El neoliberalismo inglés -a imagen y semejanza de los Chicago Boys de EE UU- comenzó un metódico trabajo de desprestigio de lo público con un doble punto de vista. Por una parte, con la privatización paulatina de los logros conseguidos después de la Segunda Guerra Mundial por los socialdemócratas ensañándose especialmente con la sanidad y la educación, elementos vertebradores básicos para construir un país socialmente justo donde la igualdad de oportunidades sea una realidad y no una frase vacía. Al mismo tiempo los sucesivos gobiernos ingleses de los últimos decenios han puesto todas las trabas posibles a la integración europea de su país en todos los aspectos posibles excepto en aquellos que supusiesen una ventaja económica para el Reino Unido. Se negó a reconocer el euro como moneda, a formar parte del espacio Schengen y a cualquier transferencia de soberanía a las instituciones europeas. En el recuento electoral que se hizo tras cerrarse los colegios electorales se quiso escenificar, una vez más, esa forma inglesa de hacer las cosas contraria a lo que se entiende por una Administración a la europea continental, es decir, por la opción más cercana a la excelencia, la productividad y un orden riguroso. Vimos en la televisión cómo las urnas eran transportadas en coches de policías, de carteros e incluso de particulares para después ir pasando de mano en mano gracias a una enorme fila de ordenados muchachitos y muchachitas hasta llegar a largas mesas donde se contaban los votos. Nada de ordenadores portátiles o iPads en los colegios electorales que facilitasen la tarea.
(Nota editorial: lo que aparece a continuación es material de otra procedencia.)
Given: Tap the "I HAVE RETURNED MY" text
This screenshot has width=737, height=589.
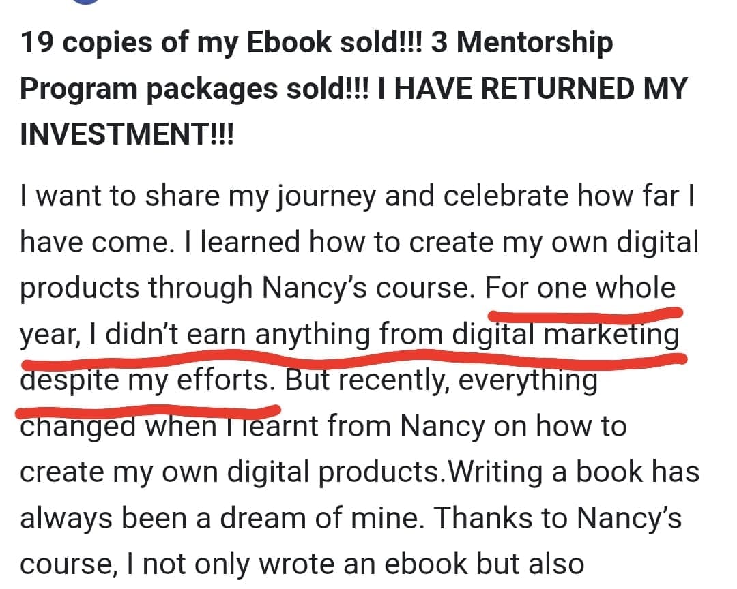Looking at the screenshot, I should coord(532,89).
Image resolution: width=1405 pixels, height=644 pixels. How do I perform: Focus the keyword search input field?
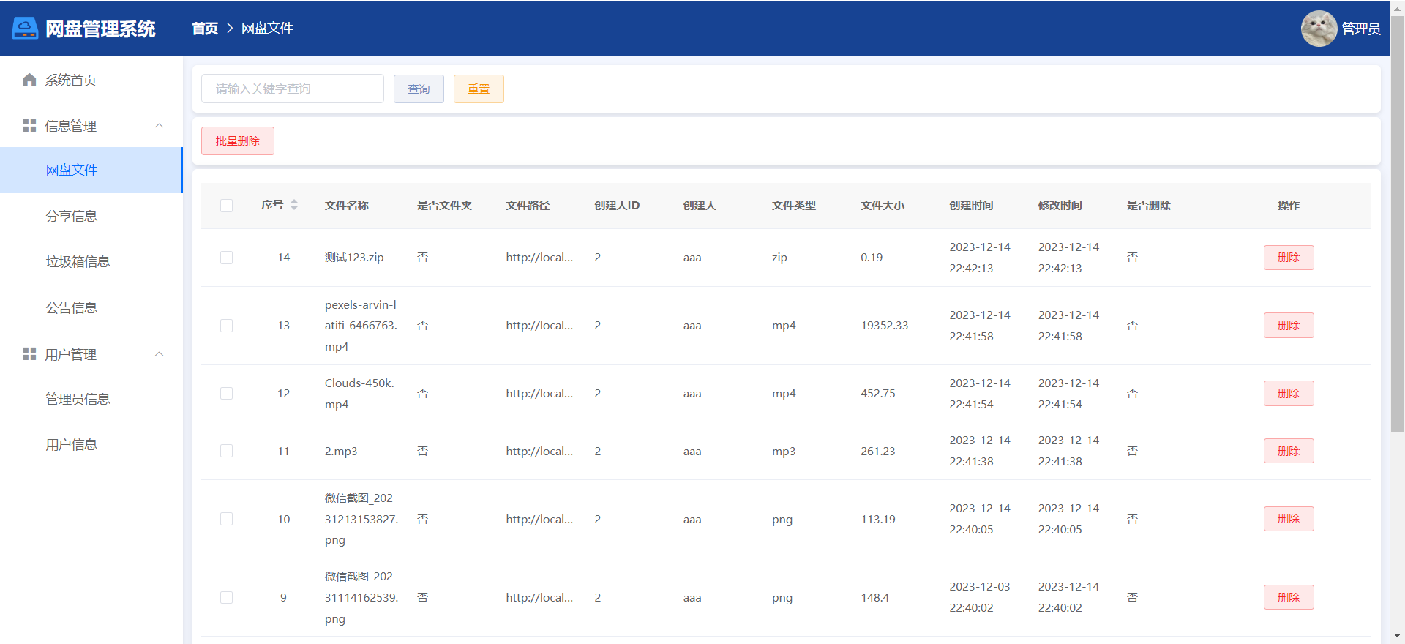tap(292, 89)
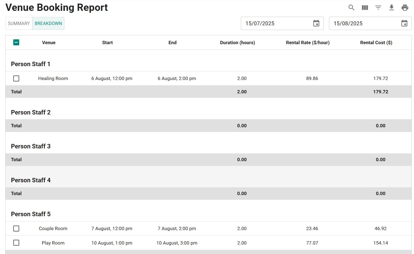The height and width of the screenshot is (254, 414).
Task: Click the print report icon
Action: point(405,8)
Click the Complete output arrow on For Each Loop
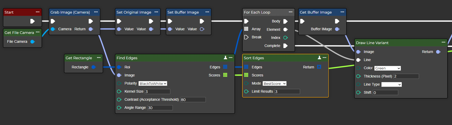This screenshot has height=125, width=452. tap(286, 46)
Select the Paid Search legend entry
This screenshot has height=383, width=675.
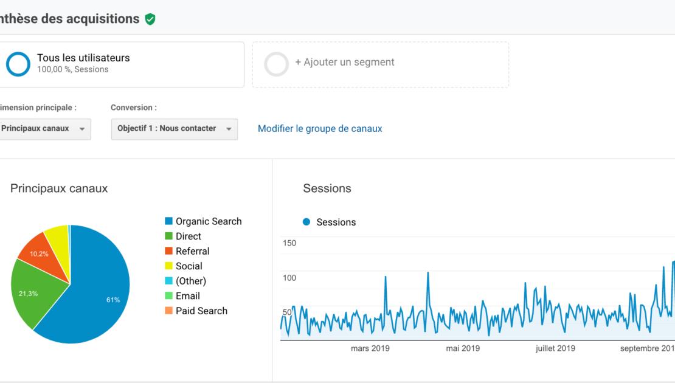(201, 311)
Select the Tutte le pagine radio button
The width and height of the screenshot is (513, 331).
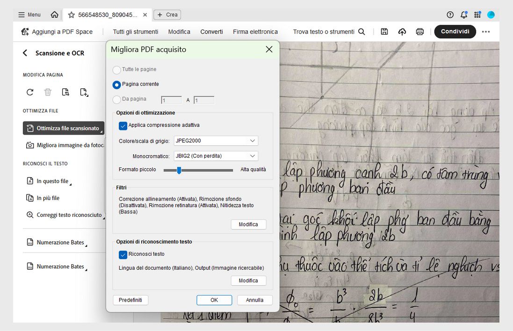coord(116,69)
Por otra parte, con la privatización paulatina de la educación y la creación de un muro que divide el sistema público del privado, los conservadores ingleses consiguieron dividirla en dos sectores bien definidos, uno para las élites, con muchos medios y pocos alumnos por clase, y otro para aquellos que no se pueden permitir un centro o universidad privada. Circunstancia acorde con una Inglaterra donde subyace un enorme culto por el dinero. En una reciente entrevista decía el filósofo George Steiner que el único objetivo que hay en Inglaterra hoy en día es ser rico. El antaño prestigio de la BBC es sólo un recuerdo. Breves noticiarios de 15 minutos repetidos varias veces al día han sustituido a telediarios y tertulias políticas. Las tardes de casi todos los canales son una repetición de interminables programas de decoración de interiores de casas. Visto desde fuera el Reino Unido puede concebirse como un Estado multirracial en el que tienen origen las modas más ingeniosas que luego se expanden al resto de Europa, un país cool lleno de gente con un punto de extravagancia y un estilo posh en la forma de hablar que en ocasiones resulta tan divertido. Pero lo que existe en la Inglaterra de hoy es un profundo clasismo con la búsqueda del becerro de oro como uno de los pocos elementos vertebradores de las dos capas sociales mayoritarias que se han ido creando gracias a las políticas conservadoras que acabaron con el antaño excelente servicio sanitario inglés, con los sindicatos y con cualquier cosa que sonase a servicio público creado gracias a los impuestos de todos los ciudadanos. Con un desempleo de tan sólo el 5%, la clase trabajadora votó por la salida de la Unión Europea confundida gracias a un discurso populista y racista. Apenas se han escuchado argumentos económicos que sustentaran el «Brexit». Muy al contrario, podemos decir que el elemento principal que empleó Farage, líder del partido xenófobo y racista UKIP, fue el «peligro» de la inmigración.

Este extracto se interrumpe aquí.